Why was there an opening for a queen in the first place? What was Vashti’s act of defiance? When summoned by her drunken husband to ‘display her beauty’ to the nobles (who, in all likelihood, were also drunk after seven days of partying), she says ‘no’. Vashti takes a public stand. She sees the exploitative nature of Xerxes demand and she refuses to condone or collude with it. She has to make a choice. She can do as she is commanded and face humiliation (perhaps worse) or she can refuse. She decides to take a stand, that her position and even her life are not worth the sacrifice of objectification.

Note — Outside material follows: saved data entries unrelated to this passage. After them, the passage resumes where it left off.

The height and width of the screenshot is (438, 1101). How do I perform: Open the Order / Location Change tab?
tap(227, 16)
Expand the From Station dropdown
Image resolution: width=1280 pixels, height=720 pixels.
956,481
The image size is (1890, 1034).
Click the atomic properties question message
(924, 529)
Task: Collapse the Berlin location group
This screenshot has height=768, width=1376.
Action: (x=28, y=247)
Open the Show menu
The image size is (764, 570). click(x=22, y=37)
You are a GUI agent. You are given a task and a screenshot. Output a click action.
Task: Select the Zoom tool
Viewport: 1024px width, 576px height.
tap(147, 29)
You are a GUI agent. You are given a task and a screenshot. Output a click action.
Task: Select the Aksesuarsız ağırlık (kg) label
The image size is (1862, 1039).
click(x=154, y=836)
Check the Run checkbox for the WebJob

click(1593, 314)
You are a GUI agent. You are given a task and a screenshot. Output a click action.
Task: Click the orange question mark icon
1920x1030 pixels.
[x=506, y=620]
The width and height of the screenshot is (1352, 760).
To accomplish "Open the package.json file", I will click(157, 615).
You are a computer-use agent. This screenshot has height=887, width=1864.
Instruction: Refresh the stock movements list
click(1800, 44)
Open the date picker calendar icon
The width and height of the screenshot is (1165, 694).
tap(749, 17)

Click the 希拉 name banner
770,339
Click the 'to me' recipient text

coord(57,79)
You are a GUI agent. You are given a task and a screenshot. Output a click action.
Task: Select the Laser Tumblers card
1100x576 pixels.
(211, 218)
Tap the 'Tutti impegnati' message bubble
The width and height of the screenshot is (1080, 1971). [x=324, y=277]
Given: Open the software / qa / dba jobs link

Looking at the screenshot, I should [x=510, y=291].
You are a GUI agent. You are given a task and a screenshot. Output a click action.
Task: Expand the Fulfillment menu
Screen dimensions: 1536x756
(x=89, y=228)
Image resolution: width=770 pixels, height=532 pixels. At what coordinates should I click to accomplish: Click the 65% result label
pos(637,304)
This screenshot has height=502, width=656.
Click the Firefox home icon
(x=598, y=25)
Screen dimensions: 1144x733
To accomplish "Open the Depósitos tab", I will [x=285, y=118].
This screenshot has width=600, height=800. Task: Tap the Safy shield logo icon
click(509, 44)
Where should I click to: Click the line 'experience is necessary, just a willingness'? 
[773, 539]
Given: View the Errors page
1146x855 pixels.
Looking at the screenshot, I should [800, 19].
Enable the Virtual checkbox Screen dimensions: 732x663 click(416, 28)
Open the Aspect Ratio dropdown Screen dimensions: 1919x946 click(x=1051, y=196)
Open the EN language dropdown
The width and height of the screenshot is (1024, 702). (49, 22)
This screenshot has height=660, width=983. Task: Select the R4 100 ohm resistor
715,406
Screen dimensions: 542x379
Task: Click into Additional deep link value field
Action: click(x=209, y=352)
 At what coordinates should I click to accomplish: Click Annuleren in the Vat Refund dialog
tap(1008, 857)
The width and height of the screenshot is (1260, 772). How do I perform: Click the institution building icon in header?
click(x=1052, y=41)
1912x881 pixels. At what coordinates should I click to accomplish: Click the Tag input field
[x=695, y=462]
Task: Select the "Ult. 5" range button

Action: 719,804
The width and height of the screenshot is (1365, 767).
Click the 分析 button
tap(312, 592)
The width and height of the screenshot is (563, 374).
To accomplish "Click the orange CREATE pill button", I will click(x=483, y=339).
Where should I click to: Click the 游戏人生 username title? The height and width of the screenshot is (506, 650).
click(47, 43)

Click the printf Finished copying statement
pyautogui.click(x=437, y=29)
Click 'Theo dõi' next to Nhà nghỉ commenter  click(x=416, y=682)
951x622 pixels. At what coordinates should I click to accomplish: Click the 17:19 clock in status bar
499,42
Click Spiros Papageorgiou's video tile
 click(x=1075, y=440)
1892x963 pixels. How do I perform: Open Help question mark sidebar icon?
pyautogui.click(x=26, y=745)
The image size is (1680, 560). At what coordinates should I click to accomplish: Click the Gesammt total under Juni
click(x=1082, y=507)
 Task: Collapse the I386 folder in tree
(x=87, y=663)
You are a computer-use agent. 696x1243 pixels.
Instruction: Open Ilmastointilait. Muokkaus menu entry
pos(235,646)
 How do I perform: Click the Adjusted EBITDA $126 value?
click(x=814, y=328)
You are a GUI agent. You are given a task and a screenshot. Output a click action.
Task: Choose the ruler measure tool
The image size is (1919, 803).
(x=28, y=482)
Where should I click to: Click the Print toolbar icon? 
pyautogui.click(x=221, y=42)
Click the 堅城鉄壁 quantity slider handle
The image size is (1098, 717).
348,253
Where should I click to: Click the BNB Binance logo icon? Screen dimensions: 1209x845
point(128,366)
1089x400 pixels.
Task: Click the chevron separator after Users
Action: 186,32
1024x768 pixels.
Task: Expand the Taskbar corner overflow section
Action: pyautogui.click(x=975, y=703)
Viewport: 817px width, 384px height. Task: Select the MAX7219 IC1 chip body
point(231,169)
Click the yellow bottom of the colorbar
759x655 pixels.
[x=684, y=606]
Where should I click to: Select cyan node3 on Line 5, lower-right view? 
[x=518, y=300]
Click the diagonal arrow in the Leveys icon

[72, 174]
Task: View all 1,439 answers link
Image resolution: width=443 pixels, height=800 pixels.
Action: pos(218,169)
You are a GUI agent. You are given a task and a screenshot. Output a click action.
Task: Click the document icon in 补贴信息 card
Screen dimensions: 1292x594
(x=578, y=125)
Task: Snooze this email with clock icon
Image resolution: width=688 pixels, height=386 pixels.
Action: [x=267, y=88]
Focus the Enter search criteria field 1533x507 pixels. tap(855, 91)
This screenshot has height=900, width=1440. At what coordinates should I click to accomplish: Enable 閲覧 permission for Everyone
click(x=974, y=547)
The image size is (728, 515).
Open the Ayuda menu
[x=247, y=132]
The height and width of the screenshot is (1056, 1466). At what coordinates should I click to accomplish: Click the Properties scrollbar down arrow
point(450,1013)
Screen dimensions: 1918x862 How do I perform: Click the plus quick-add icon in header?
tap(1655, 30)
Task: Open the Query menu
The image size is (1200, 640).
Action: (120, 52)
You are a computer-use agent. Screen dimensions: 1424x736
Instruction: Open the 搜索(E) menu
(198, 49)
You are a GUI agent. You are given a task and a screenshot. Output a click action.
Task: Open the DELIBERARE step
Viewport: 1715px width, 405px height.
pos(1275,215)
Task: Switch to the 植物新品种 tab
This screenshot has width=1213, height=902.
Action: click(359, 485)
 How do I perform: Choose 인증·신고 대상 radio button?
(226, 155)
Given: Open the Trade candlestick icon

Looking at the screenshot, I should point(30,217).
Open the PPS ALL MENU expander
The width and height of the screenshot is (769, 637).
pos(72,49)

A few months ago, “Just the Women” was published. This was a report of research into the portrayal of women in eleven UK national newspapers. Key findings included: the normalisation of rape and blaming of victims; sexualisation of children, especially girls; reporting of sexual abuse of children in such a way that it could be titillating; “a persistent portrayal of women as sex objects”; women being judged on their looks alone; infantilising of younger women and mockery of older women; “and an almost visceral undermining of women in power, or those who seek publicity for their views”.
I understand Esther’s actions. I realise she lived in a time which meant she had no freedom or power. I recognise that she made choices that kept her alive. I still wish she hadn’t used her sexuality to play on Xerxes’ weak character and oppressive values. Vashti faced the same dangers, but chose differently. In such a time as this, my heroine is definitely Vashti, who took a stand, willing to lose her place and her life to keep her sense of self.